Hoteliers are calling it “the AIG effect,” after the insurance company that took a public drubbing for spending freely on corporate perks despite its financial turmoil.
“Corporations don’t want to have to report lavish spending to the board of directors, even if it wasn’t really all that lavish,” said Donald Wise, an investment banker who specializes in hotels.
It all started with a kind of Marie Antoinette moment in September, when executives of AIG spent US$443,000 at the St. Regis Resort in Dana Point, just days after accepting an US$85 billion federal bailout.
Reports of the junket quickly dominated the news and became emblematic of the excesses that many believed had brought down the economy. Outrage grew, as people who might or might not understand credit default swaps easily envisioned fat cats eating fancy food, playing golf, and getting massages on their dime.
Hotels saw the effect right away. At the Mandalay Bay Resort & Casino in the business meeting mecca of Las Vegas, almost US$131 million worth of business events have been canceled so far this year, said Chuck Bowling, executive vice president. The Four Seasons hotel in Los Angeles has taken a 15 percent hit in its meeting business.
With bookings dropping and self-denial replacing conspicuous consumption, the AIG effect is battering a hospitality business that already was suffering from a slowdown related to the recession.
Nearly 200,000 travel-related jobs were lost in 2008, and an additional 247,000 will be cut this year, according to the Department of Labor. More than 20 percent of companies have canceled events because of recent media and political attention, according to the US Travel Association.
To win back business, Ritz-Carlton Hotel is offering to donate 10 percent of the cost of a conference held on its premises to charity. The hope is that the meetings will seem less self-indulgent to corporate watchdogs and boards of directors.

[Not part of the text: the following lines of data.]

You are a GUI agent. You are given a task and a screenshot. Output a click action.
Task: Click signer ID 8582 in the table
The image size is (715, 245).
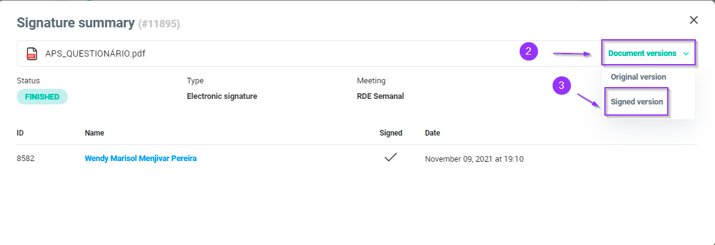point(25,159)
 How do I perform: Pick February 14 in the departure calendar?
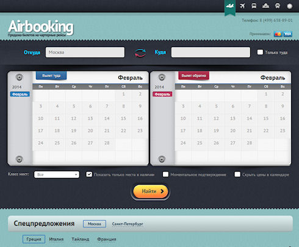pos(107,119)
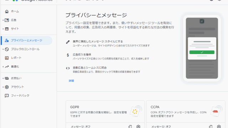228x128 pixels.
Task: Click the サイト sites icon in sidebar
Action: tap(7, 29)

Laurence Geller, president of the company that owns the Ritz-Carlton Laguna Niguel in Orange County, and the Hotel Del Coronado in San Diego County, among others, described a mood of “fear and paranoia” among his customers.

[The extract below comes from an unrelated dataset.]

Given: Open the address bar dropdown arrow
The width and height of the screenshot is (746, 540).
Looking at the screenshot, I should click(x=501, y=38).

Bookings at the 19 hotels owned by Strategic Hotels & Resorts are down about 20 percent, Geller said, and those customers who are still coming are worried about being perceived as spendthrifts. Some have even asked to have their company names removed from lobby signs directing people to events.
“It’s a fear of being outed in public,” he said.
The company’s hotel operators have laid off 1,250 people at 11 US properties, Geller said.
The downshift runs counter to the industry’s direction over the last several years when hotels upgraded deliberately to attract the lucrative junket business, adding yoga rooms and elaborate spas — and many made a point of adding “spa” and “resort” to their names.
Meetings brought in more than half of the annual occupancy of many resorts and are crucial to their survival, said Peter Yesawich, a hotel marketer. In 2007, business travel amounted to US$240 billion, according to the association, although how much of that was related to corporate meetings is unclear.
The US Travel Association estimates that the lodging industry lost US$1 billion worth of corporate meetings or incentive trips in January and February. In response, it has bought print and online advertisements.
It also put together what it calls a “war room,” where public relations representatives stand at the ready to respond to what they perceive as unfair criticism of business travel. Representatives have lobbied Congress and the White House to ease proposed restrictions on junkets for companies that accept financial aid from the federal government.
Their claim is that face-to-face meetings are important to business. And they say that hotel maids and other low-wage workers have been hurt by the slowdown in business travel.
“Our message is, ‘Hey, let’s tone down the rhetoric,'” said Roger Dow, president of the US Travel Association. “If you want to lose a million more jobs, just keep talking.”
Meetings, Dow said, have been unfairly vilified — just because of the easy symbolism.
“You cannot photograph a large salary or bonus, but you can take a photo of a golf course or a beachfront hotel,” he said.